RCL Year B Proper 7
Job 38:1-11, Psalm 107:1-3 and 23-32, II Corinthians 6:1-13, Saint Mark 4:35-41

“Who then is this, that even the wind and the sea obey him?”[1] This question ends the Gospel today. It is no rhetorical question. Jesus has called his disciples, cured the man with the withered hand on the Sabbath, taught several parables, and, now, he has commanded the wind and the sea to be quiet and calm. The disciples are beginning to realize that Jesus is more special than perhaps they originally thought. “Who then is this, that even the wind and the sea obey him?”

The simple answer to the question is that the wind and the sea obey God. Jesus is God. A fuller answer includes that Jesus is the Son of God who speaks in today’s first lesson from the Book of Job.

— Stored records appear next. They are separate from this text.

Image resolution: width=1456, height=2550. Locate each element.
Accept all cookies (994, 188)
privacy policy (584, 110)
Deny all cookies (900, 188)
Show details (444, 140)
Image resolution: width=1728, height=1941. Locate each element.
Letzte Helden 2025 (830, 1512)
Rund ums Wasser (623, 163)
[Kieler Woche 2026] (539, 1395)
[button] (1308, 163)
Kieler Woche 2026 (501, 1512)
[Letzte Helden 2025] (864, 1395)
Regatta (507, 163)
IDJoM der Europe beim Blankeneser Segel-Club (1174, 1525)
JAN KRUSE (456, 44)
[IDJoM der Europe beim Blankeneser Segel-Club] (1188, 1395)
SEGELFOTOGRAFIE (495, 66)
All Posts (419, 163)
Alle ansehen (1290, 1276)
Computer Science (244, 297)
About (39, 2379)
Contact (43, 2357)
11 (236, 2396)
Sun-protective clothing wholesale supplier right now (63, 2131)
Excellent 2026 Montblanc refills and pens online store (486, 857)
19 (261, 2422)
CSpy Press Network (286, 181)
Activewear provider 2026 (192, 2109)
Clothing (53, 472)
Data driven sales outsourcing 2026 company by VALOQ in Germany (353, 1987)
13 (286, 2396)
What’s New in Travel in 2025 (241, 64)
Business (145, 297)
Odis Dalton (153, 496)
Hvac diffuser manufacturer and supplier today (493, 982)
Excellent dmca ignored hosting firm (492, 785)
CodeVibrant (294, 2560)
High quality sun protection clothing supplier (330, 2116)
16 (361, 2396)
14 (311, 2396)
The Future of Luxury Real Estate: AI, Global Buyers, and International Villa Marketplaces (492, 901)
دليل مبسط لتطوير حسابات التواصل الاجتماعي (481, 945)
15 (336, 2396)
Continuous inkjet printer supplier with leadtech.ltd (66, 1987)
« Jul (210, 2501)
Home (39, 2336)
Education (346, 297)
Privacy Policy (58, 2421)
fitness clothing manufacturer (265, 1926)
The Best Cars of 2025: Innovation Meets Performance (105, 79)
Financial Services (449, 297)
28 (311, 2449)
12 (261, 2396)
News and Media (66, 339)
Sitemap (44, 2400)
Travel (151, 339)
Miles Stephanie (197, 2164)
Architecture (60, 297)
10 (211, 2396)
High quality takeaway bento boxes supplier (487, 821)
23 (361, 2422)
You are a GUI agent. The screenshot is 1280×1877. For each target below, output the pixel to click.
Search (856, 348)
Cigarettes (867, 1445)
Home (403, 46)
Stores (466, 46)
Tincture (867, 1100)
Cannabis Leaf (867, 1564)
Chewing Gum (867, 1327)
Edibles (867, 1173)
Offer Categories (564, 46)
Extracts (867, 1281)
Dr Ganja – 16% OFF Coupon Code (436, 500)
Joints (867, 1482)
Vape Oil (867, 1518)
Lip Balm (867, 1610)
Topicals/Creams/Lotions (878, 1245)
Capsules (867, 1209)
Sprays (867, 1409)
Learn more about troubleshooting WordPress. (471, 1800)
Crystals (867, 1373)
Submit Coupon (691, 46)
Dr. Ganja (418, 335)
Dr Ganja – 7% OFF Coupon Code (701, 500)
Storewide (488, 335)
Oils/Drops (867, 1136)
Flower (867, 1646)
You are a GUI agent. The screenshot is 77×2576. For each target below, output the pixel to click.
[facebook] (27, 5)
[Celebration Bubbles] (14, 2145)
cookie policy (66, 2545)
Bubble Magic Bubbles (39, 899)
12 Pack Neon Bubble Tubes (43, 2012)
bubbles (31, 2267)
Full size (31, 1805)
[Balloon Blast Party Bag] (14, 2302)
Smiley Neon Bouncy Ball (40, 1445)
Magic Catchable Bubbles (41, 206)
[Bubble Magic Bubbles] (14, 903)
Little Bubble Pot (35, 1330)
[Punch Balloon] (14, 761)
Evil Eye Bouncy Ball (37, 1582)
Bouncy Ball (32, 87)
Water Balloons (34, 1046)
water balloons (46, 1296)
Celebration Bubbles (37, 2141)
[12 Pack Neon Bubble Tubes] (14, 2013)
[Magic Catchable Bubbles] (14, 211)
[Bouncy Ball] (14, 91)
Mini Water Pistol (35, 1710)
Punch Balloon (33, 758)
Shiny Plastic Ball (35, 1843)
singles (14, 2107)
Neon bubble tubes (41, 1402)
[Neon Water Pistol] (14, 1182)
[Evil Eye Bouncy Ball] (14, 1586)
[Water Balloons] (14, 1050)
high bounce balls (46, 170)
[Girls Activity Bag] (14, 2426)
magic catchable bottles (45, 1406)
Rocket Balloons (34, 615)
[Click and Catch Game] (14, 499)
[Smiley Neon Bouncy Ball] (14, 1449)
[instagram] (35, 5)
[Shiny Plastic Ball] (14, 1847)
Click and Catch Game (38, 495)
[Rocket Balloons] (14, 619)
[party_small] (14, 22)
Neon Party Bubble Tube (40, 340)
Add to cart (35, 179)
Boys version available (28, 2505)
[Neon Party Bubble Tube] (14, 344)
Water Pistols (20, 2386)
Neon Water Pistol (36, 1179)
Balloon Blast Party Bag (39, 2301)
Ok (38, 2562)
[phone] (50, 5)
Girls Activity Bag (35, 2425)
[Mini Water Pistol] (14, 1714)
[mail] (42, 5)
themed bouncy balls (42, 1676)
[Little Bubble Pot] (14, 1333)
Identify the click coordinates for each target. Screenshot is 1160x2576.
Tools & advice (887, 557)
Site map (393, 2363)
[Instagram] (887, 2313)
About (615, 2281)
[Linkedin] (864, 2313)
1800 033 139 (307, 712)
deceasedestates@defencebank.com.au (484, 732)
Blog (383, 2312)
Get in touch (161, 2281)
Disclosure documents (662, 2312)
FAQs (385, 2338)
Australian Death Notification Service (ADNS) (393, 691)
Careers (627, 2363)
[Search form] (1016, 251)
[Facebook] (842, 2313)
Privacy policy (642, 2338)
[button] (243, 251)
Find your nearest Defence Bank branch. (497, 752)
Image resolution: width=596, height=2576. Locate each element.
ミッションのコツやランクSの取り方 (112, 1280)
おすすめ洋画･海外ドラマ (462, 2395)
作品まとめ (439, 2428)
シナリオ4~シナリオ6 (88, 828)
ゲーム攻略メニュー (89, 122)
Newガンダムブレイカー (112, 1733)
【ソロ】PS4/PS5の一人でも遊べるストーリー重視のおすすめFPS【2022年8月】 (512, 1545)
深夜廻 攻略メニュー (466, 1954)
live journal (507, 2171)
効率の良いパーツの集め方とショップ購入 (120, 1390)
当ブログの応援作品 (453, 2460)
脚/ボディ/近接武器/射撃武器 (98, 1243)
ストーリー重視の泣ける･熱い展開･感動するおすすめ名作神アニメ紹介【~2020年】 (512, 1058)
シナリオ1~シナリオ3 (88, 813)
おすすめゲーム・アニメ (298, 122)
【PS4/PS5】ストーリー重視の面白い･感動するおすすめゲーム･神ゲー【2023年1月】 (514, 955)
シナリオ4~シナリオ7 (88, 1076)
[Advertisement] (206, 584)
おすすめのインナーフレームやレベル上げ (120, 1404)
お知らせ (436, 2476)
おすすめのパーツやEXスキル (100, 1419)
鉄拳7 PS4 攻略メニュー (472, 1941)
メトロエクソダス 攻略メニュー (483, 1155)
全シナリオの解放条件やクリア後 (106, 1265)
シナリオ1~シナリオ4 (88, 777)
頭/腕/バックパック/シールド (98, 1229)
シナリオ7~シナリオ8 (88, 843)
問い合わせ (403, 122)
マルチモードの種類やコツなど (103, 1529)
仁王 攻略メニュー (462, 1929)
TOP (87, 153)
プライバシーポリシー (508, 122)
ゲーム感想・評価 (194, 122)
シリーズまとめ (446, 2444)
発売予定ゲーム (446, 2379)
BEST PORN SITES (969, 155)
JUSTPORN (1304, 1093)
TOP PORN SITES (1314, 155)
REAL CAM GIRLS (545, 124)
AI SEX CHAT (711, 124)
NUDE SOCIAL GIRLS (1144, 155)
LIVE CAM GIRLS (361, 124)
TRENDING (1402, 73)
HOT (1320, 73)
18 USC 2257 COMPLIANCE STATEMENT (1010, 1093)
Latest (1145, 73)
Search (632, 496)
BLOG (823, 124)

You could hardly find better summer reading than the entire Book of Job. From the sixth century, during the Babylonian Captivity, Job asks the hard question of whether God is good if God permits the existence of evil. Is God good if he permits his people to be taken into exile? Is God good if he permits Job, a pious and upright man, to lose his children, his property, and his health to loathsome sores covering his entire body?

The answer Job works out requires integrity. So long as he keeps his integrity, so long as he does not curse or blame God, he maintains his relationship with God even in the midst of his suffering. The problems Job encounters can be transcended by maintaining his agency’s freedom and by keeping a broader awareness of God’s power, presence, and wisdom. Salvation, Job discovers, is his relationship with God in spite of circumstances that could sway him to change his allegiance. Through his suffering while keeping his relationship with God intact, Job learns the hard truth that loosing children, property, and health are not the worst things that can befall a man. He learns that the worst thing is loosing one’s relationship with God. As we sing in the great hymn, “let goods and kindred go, this mortal life also;…his kingdom is forever.”[2]

Similarly, God permits a storm on the Sea of Galilee with some frequency. But in one instance, Jesus quiets the storm to leave a footprint leading to his identity. Storms come, and storms go. But seeing the footprint of God himself, and having, week by week, a memorial of his death and resurrection, we have encouragement to remain faithful while the storms come and go. Like Job, we have the freedom to learn that there are things worse than loosing goods, kindred, and even our life.

God’s love is tougher than a painkiller. That love involves God’s recognition of our integrity. We love God in return by following God’s example in recognizing our integrity as he has. We hold on to him in storm after storm, and, by this faith, we discover finally that the last thing God would do is to let us go.

[1] Saint Mark 4:41.

[2] The Hymnal 1982, Hymns 687 and 688, Stanza 4.